* [Written request]:
In the data below, start at the line that contains "At what coordinates should I click to accomplish: Click the word" and stop after the line that contains "will [243, 14].". Reproduce that span word for word, including both end lines.

Data on locating words and elements:

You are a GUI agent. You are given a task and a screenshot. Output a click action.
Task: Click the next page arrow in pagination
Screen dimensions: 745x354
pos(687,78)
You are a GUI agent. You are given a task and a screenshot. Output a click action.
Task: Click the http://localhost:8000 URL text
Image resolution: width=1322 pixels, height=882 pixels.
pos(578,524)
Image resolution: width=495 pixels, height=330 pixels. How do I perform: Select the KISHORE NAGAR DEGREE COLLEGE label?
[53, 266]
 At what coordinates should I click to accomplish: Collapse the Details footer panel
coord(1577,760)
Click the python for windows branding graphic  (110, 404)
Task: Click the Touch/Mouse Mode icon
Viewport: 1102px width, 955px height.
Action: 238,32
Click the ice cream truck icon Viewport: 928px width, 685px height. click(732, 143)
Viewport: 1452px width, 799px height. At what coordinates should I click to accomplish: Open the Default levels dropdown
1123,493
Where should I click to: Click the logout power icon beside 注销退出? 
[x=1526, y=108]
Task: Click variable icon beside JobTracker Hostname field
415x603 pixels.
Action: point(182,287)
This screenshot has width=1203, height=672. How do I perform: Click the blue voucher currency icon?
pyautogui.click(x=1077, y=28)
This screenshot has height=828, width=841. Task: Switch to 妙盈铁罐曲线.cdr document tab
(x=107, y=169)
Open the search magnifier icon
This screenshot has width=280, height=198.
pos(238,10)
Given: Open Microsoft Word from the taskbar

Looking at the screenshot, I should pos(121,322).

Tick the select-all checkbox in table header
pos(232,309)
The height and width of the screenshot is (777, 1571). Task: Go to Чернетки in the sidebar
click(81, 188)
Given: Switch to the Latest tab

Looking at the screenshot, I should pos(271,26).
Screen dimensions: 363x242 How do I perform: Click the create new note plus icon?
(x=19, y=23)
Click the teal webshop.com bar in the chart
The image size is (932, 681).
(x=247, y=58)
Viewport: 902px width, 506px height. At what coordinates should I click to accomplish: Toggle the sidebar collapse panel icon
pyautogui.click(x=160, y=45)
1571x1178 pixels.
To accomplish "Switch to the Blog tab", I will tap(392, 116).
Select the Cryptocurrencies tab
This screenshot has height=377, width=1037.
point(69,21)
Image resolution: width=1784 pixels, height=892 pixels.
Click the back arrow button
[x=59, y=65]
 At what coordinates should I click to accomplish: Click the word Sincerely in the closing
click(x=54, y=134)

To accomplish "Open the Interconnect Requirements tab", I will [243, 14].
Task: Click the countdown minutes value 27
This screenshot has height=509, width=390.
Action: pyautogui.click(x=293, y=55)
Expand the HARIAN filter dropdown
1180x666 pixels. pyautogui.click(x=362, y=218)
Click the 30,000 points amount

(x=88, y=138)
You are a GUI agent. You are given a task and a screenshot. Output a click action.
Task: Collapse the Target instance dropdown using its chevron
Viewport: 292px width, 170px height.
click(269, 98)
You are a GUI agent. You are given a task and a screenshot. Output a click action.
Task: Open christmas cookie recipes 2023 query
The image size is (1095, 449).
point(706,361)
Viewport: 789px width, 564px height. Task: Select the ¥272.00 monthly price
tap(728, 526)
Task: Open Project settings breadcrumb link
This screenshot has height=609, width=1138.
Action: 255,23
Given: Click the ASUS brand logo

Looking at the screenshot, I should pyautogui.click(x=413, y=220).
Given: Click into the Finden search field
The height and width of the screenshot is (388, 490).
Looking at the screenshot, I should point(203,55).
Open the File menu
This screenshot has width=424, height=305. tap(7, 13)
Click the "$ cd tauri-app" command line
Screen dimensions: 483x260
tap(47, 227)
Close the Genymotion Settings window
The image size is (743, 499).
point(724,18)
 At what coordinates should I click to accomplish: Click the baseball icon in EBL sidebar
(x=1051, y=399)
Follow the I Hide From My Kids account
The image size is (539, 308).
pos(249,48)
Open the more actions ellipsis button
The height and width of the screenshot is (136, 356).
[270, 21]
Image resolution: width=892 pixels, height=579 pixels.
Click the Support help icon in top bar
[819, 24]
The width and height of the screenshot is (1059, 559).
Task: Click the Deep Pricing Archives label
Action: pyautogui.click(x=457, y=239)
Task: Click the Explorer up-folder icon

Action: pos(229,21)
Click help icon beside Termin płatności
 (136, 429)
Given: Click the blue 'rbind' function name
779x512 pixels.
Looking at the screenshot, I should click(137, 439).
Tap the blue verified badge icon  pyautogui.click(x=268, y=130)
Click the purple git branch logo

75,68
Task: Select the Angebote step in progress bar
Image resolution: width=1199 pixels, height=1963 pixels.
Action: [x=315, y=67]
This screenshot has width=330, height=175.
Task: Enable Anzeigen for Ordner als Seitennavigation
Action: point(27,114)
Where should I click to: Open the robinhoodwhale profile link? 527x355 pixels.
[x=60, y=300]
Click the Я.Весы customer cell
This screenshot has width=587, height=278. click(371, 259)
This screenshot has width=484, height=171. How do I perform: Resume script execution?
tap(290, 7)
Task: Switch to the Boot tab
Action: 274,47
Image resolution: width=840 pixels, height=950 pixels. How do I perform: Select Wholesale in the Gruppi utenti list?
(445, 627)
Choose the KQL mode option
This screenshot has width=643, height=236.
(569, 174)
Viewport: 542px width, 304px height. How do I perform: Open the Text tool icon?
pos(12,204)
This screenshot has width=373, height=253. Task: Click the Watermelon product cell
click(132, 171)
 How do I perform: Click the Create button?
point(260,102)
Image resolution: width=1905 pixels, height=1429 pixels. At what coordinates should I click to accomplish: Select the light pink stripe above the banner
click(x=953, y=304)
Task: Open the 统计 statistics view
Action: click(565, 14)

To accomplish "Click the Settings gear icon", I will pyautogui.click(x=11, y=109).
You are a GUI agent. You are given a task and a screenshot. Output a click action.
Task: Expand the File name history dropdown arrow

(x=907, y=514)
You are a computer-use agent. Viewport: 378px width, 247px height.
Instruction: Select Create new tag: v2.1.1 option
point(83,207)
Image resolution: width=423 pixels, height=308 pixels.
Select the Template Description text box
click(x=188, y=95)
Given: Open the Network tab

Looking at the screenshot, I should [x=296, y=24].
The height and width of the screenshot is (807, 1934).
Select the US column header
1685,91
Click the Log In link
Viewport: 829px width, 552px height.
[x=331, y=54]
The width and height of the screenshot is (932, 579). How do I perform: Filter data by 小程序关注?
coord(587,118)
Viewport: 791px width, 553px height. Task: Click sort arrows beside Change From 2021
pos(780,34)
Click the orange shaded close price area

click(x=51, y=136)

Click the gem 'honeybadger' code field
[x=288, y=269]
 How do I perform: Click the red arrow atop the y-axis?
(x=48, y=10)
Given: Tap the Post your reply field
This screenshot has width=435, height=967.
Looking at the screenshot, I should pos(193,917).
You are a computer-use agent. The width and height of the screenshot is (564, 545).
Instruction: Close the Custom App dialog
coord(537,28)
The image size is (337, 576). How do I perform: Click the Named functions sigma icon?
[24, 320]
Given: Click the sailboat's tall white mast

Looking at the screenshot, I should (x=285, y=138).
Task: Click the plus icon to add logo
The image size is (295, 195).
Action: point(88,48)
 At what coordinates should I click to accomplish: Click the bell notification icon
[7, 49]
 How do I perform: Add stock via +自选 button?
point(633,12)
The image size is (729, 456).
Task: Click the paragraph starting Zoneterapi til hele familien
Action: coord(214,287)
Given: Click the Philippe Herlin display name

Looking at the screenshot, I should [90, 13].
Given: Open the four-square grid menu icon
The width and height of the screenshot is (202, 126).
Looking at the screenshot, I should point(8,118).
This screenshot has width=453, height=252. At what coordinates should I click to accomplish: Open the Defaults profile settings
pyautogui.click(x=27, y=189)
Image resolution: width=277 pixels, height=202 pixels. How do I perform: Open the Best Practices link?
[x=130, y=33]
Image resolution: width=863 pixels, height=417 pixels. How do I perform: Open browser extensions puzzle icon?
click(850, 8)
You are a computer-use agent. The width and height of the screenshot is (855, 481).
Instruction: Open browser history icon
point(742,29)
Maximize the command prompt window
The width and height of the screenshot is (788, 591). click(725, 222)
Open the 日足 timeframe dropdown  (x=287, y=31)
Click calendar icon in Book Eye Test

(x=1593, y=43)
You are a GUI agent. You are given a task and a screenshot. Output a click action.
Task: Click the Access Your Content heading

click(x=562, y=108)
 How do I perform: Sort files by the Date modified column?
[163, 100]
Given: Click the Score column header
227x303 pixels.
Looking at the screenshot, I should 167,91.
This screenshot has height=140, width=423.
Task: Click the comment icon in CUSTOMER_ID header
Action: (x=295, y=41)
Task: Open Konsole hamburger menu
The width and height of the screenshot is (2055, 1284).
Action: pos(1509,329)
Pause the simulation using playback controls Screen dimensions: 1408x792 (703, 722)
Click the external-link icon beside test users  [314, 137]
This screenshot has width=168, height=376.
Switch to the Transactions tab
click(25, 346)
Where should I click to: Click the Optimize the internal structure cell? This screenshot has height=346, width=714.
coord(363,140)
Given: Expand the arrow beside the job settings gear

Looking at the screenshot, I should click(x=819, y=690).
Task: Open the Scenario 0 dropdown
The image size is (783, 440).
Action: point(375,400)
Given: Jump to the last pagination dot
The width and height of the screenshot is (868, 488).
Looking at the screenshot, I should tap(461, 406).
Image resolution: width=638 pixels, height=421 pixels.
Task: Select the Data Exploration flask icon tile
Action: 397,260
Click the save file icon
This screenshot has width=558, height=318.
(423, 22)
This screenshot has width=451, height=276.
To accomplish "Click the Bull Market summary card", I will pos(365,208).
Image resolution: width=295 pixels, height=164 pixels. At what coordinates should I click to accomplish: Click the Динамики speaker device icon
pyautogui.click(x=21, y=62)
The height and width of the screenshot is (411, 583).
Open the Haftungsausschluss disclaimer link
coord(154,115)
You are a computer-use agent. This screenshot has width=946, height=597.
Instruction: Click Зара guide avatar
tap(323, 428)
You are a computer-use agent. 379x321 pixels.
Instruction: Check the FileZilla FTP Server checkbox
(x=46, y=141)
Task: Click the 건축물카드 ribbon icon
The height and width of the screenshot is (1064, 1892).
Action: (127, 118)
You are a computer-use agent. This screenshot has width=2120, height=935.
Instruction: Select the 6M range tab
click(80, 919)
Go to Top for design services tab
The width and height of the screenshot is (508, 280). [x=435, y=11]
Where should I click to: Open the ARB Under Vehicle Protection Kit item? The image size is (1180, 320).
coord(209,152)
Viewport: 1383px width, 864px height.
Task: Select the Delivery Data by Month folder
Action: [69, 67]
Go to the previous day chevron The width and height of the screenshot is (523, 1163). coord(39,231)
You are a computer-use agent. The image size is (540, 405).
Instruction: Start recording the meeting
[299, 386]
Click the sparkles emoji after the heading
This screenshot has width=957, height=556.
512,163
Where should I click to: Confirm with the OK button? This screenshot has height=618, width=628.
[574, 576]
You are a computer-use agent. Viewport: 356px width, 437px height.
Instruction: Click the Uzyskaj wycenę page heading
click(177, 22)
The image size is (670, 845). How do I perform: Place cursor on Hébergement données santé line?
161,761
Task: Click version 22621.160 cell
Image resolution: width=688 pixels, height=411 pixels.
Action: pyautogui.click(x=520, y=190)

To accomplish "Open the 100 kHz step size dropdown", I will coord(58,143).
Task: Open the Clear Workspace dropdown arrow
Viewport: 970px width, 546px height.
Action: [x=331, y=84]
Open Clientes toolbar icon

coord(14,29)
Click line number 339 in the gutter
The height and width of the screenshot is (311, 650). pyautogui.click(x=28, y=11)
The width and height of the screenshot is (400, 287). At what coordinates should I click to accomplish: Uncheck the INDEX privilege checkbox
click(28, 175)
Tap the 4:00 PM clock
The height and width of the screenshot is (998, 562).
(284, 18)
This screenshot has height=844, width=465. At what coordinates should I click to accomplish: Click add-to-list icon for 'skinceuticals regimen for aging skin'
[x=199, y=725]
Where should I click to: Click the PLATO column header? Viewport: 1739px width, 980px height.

* [Reply]:
 At what coordinates should I click to accomplish: Click the word Sincerely in the closing
click(x=54, y=134)

To accomplish "Open the Interconnect Requirements tab", I will [243, 14].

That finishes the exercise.